Now I'm in a job that has cut my writing time by more than half. I'm literally (on average) down to writing (and by the word 'writing' I mean first drafts, second drafts, editing, working on critique partners' stuff, queries, etc) from 8-bedtime in the evenings. And I get up at 6am. Which, if I'm lucky, and I don't happen to have insomnia (thank you, blood thinners, and it's not a writeable type of insomnia, just an brain dead no sleep type) means I get two hours. TWO HOURS. I know for some writers, that's a huge block of time. But for me, who was accustomed to basically 8-9 hours a day of 'available' writing time (even when I was at work on the farm, I could often write) it's been extremely difficult to use that those two hours productively. As a panster, I'm used to just sitting down and going with it. But now I've got to triage WIPs into what is more viable, or marketable (in a broad sense, vampire vs something totally not done, or whatever) and at the same time balance anything else that needs tending, like editing finished drafts, or anything else in the stages of writing. As a result, I've shelved the only competitive manuscript (still with an agent and publisher, but I'm a realist and not holding my breath by now) and I'm not even thinking about agents at the moment. If I had any sort of guiding necessity (deadlines, agent guidance, whatever) it would be much easier. Instead, I'm in this very vexing position of 'the sky is the limit, just keep writing and create but only do it in two hours - in the evening, even though you're often a morning writer - and that's it'.

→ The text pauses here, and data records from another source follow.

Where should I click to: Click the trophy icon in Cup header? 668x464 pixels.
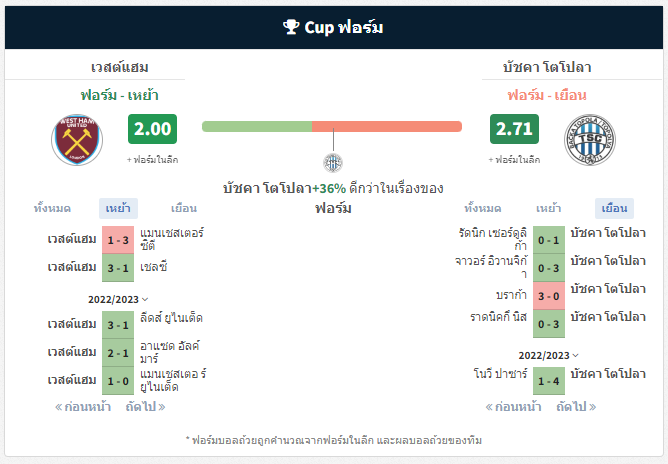click(291, 27)
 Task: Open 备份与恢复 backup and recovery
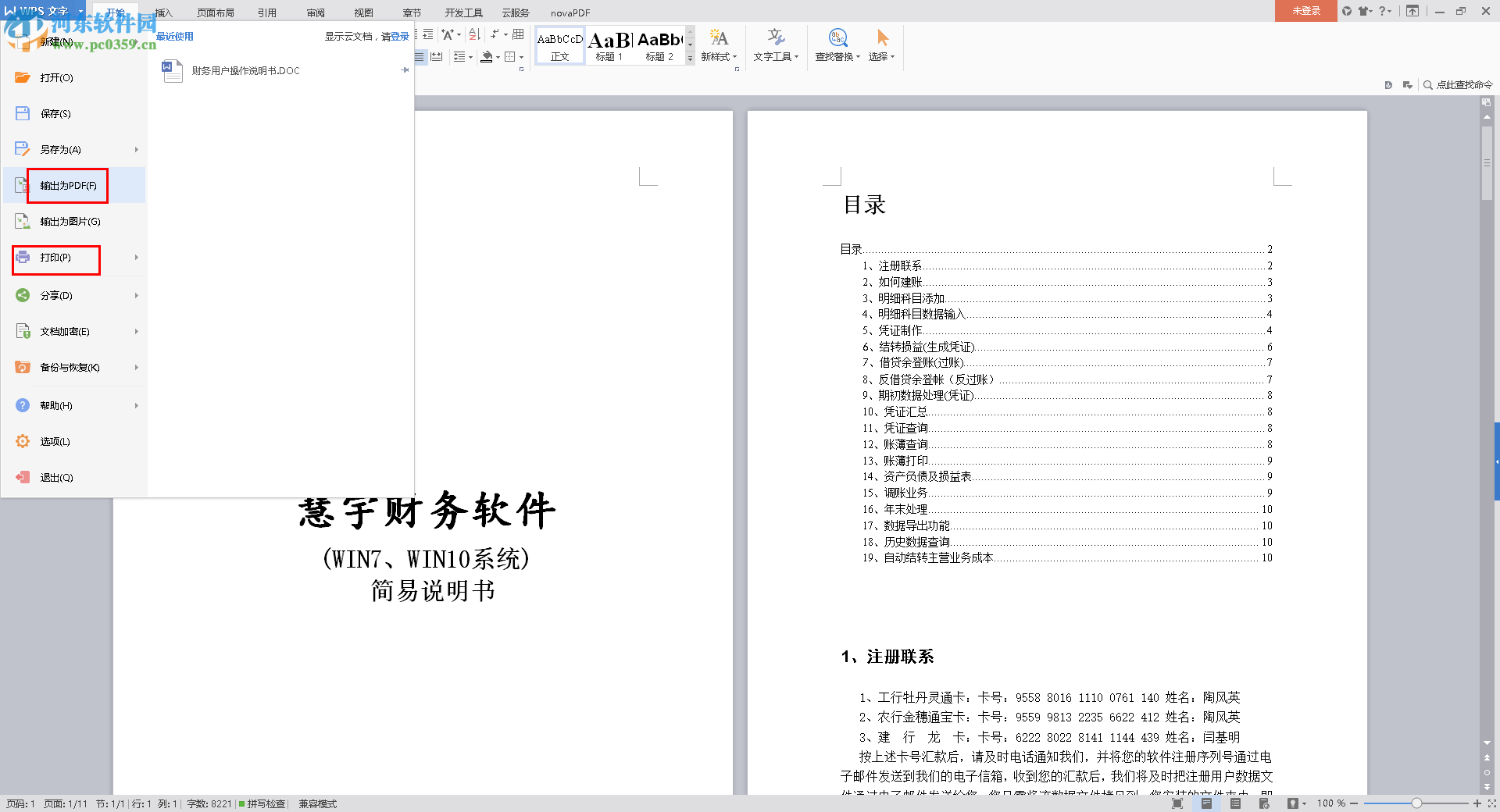click(68, 367)
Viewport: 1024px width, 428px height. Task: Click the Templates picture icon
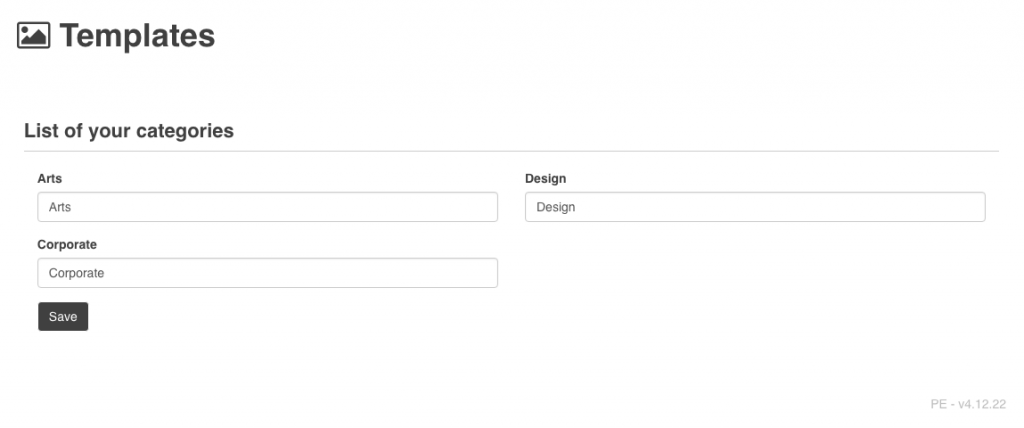coord(33,36)
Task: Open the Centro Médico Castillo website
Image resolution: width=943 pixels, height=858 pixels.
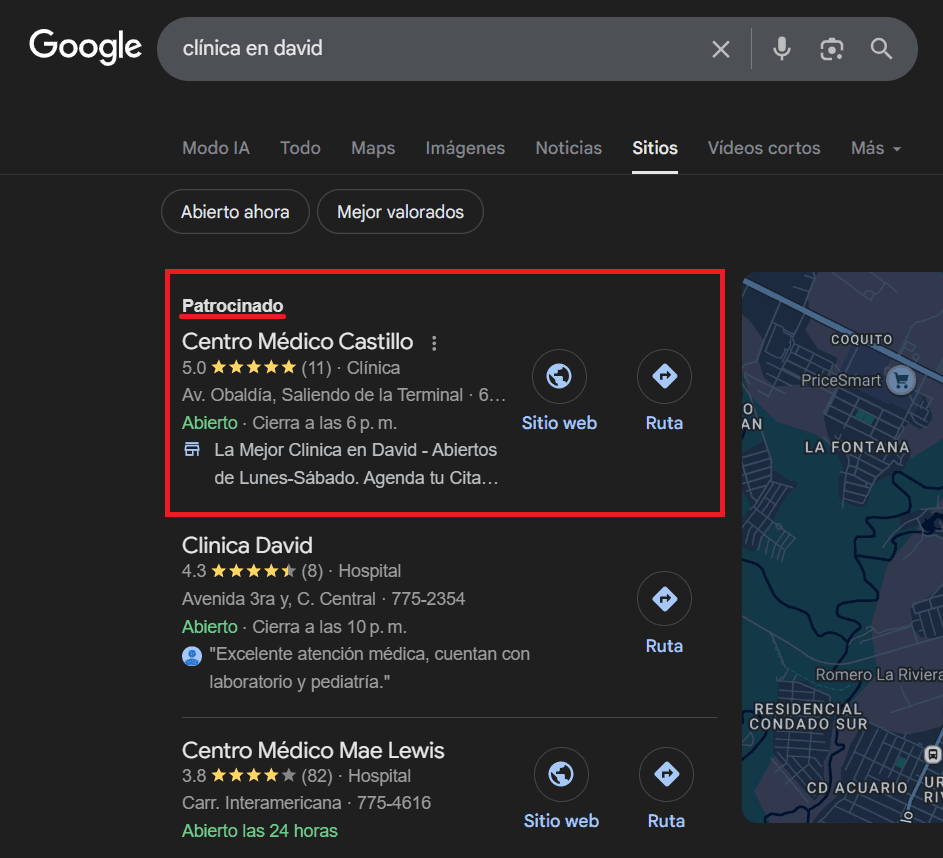Action: 559,376
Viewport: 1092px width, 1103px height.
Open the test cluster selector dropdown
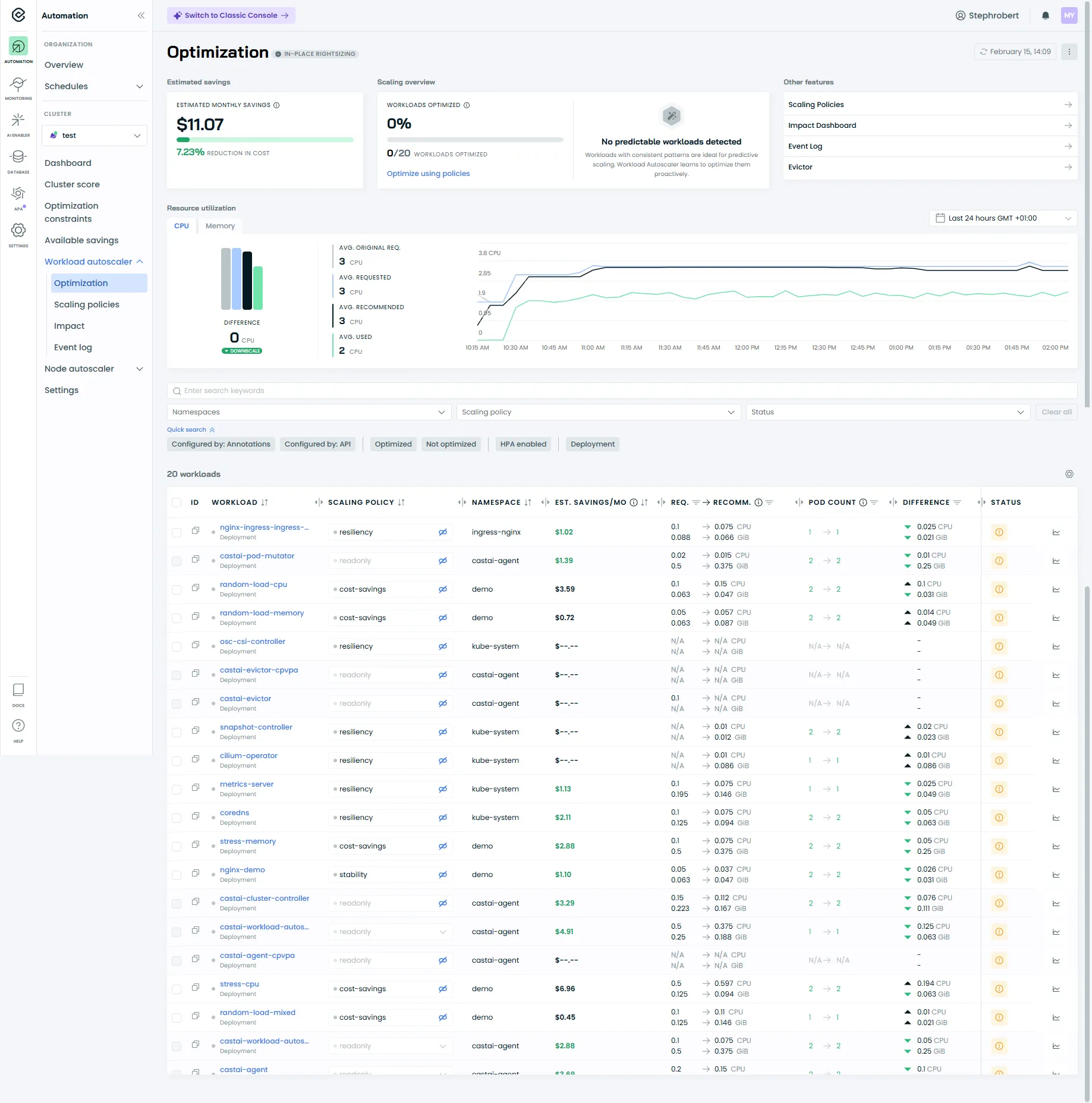[x=95, y=136]
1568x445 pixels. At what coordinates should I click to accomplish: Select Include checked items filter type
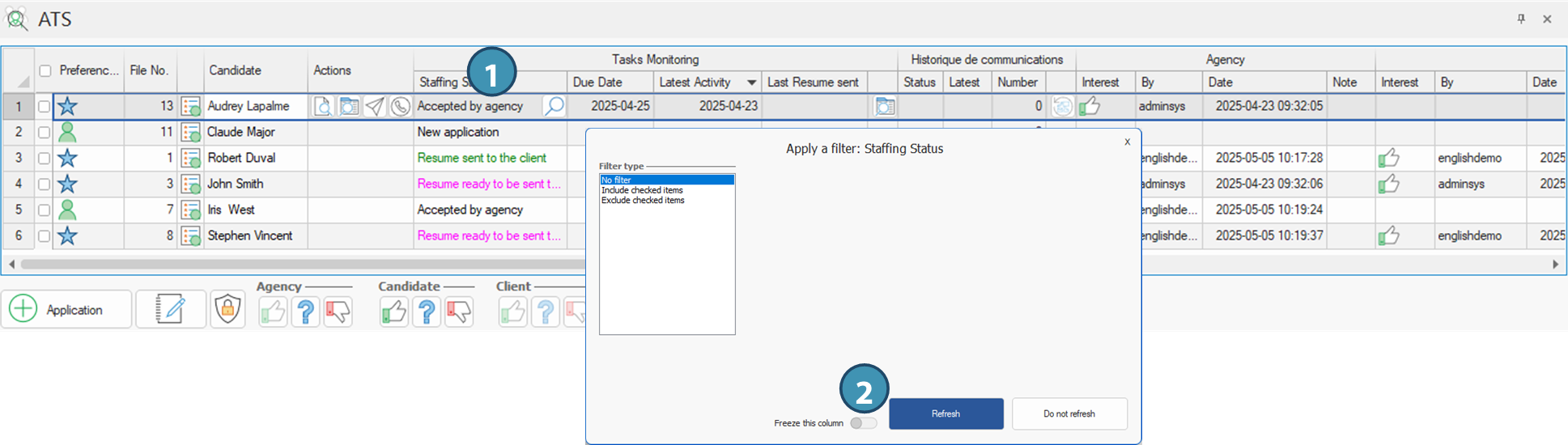[x=642, y=190]
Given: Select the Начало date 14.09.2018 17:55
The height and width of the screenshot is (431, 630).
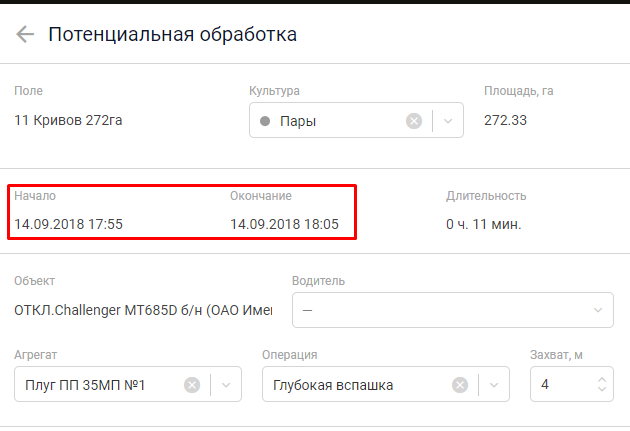Looking at the screenshot, I should coord(68,224).
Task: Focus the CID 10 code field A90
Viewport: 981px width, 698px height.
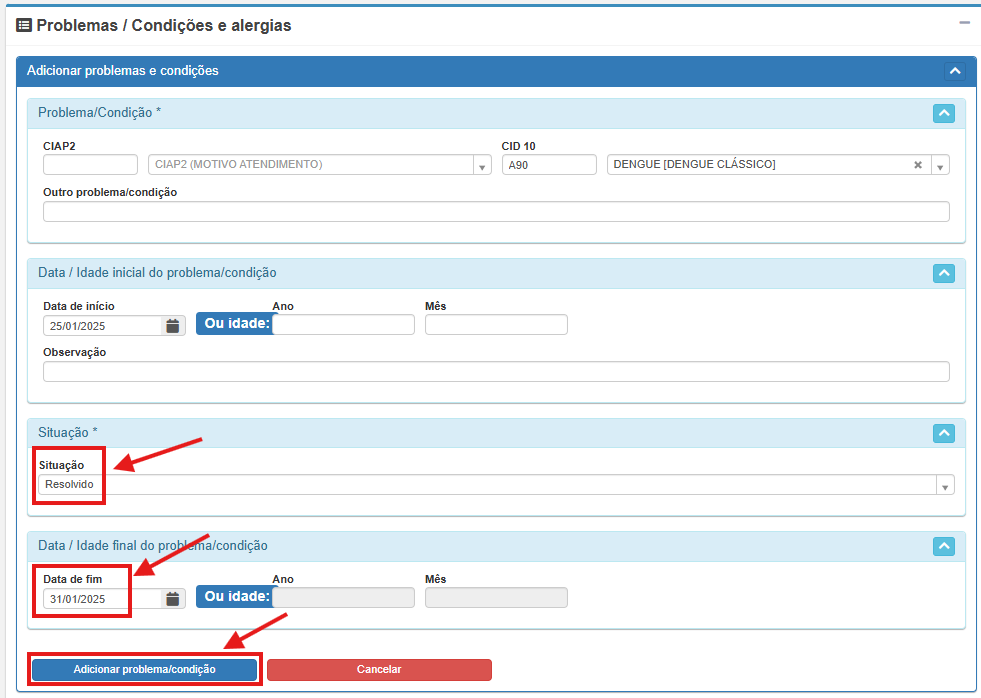Action: coord(548,165)
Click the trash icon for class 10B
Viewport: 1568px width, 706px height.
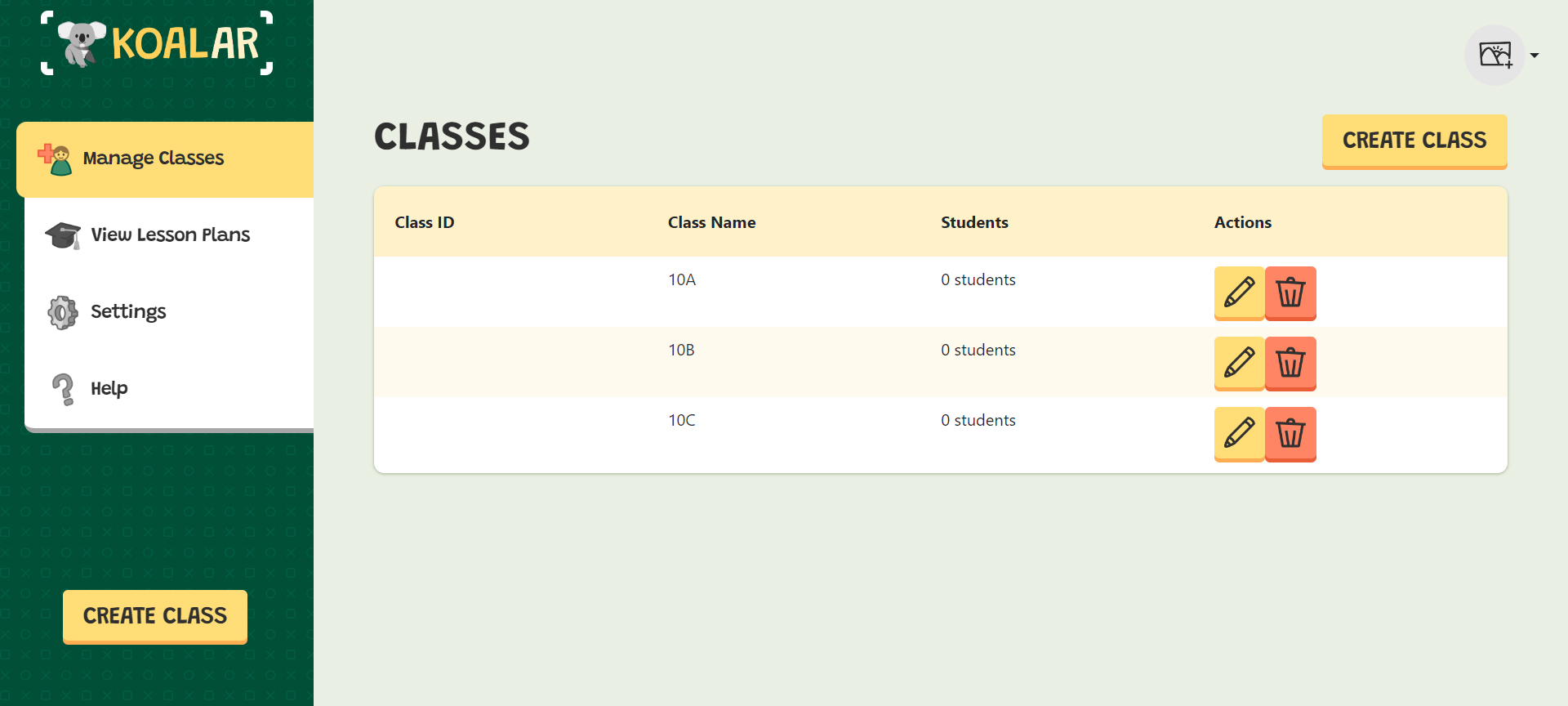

I find myself evaluating how little I could live on, but in todays economy, I'm pretty much already there. *If* nothing comes up unexpectedly, I *might* be able to put aside a little money every month. That's if I do not travel anywhere, do not buy anything extra, do not use money for anything besides established bills (phone, groceries, health insurance and one, small, credit card, standard animal maintenance) The moment crap hits the fan, any money saved is gone. At the moment, on top of regular bills, I've got one cat on $260 a month medicine (for at least 6 months) another who's hit old man stage and needs dental work, $700 on top of the $300 that just went out the door to get him prepared for the dental stuff (vet trip to have a senior work-up and blood tests to make sure there's no other health concerns) and along with that, all my own bills that are accruing with this blood clot. Because, we wouldn't want the health insurance to actually pay for anything health related, would we? Still bracing for the ultrasound bill from when I was diagnosed, plus all the blood work, which will continue weekly, since I'm not on Coumadin, which I could afford, unlike the synthetic blood thinners they originally put me on, but I couldn't afford. Not that I'd rather be dead from a thrown clot. I've got tons of family support, I'm going to be fine. The point is, this is a struggle with a full-time job. I don't see how it's possible for someone like me (single, childless) to ever just 'quit and write' like I read about authors doing.
Are there any other single writers out there who don't have significant other income to rely on? Any helpful tips for a panster who's trying to squash herself into a small cubicle of strict structure?